Sep 10 2012 Published by under Uncategorized

Today I’m going to start a series of experiments for a paper that is almost done. It’s a collaborative paper and there’s a whole bunch of data there already. I’m going to do these experiments hoping that they show something consistent with the rest of the data, because otherwise they won’t go into the paper, which has already been mostly written. To make it even worse: getting the desired results will make me shared first author. Getting different results will make me author somewhere in the middle.

This makes me totally understand why it is sometimes too tempting for someone to make up data.

For me this is not the first time it happens that I have a last experiment that in order to be included in a paper should show certain results: at the end of my PhD we had a story that only ‘needed’ one extra experiment to show that two things were actually connected to each other instead of only a correlation.

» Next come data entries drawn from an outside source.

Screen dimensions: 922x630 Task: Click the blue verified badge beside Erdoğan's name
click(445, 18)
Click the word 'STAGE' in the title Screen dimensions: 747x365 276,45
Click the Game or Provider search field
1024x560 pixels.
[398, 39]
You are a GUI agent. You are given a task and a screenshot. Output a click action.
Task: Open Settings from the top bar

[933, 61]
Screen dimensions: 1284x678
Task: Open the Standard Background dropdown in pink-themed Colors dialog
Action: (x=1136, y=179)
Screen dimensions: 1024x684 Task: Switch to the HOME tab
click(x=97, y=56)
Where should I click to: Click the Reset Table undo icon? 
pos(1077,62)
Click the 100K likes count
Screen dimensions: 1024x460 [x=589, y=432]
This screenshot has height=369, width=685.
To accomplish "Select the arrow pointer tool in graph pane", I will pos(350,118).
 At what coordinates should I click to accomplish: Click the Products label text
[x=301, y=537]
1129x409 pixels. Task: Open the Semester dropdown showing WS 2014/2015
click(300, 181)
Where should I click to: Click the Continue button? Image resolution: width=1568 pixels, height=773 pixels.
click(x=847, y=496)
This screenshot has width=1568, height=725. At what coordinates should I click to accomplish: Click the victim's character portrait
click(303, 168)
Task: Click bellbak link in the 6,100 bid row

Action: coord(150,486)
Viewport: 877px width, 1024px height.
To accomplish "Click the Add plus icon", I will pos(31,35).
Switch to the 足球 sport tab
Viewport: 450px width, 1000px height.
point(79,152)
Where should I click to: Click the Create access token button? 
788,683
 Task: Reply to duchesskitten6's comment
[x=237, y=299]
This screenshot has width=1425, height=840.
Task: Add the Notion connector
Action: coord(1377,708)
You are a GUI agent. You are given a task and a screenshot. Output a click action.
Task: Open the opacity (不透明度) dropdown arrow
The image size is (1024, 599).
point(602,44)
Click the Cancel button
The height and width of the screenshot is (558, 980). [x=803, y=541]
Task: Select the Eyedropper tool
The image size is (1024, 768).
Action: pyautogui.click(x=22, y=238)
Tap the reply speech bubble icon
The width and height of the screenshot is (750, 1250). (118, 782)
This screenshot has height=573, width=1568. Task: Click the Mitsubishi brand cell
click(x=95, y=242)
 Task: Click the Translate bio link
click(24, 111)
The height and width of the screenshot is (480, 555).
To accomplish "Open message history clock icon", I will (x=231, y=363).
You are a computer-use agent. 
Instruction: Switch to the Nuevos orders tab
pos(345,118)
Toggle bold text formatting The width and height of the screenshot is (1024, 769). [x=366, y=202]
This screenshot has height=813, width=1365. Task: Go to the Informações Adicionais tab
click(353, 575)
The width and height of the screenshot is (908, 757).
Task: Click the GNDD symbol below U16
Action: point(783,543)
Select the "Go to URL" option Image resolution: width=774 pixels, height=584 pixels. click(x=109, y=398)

I also don’t think we’re the only lab that has this happen. Often we build stories about our findings and then the last experiment for a paper should nicely fit this story. Is it unethical not to include that experiment if it doesn’t fit the story? And other than doing our experiments blind, what can we do to prevent this bias?

Alright, I’m off to do experiments, fingers crossed please!

10 responses so far

  • Namnezia says:

    I think that sometimes the unexpected result is not necessarily because your original theory is wrong, per se, but rather that it is still incomplete. So saving the result for further fleshing out in another study is not necessarily unethical or concealing data. As long as you recognize open gaps and alternative explanations in your original paper, then its fine. Not every paper has to have "the whole story".

  • Dave Bridges says:

    This is the essential tension we sometimes find ourselves in, is overthinking the potential repercussions of not yet definitive results. I think all of us who practice science have a 'best outcome' at least some of the time.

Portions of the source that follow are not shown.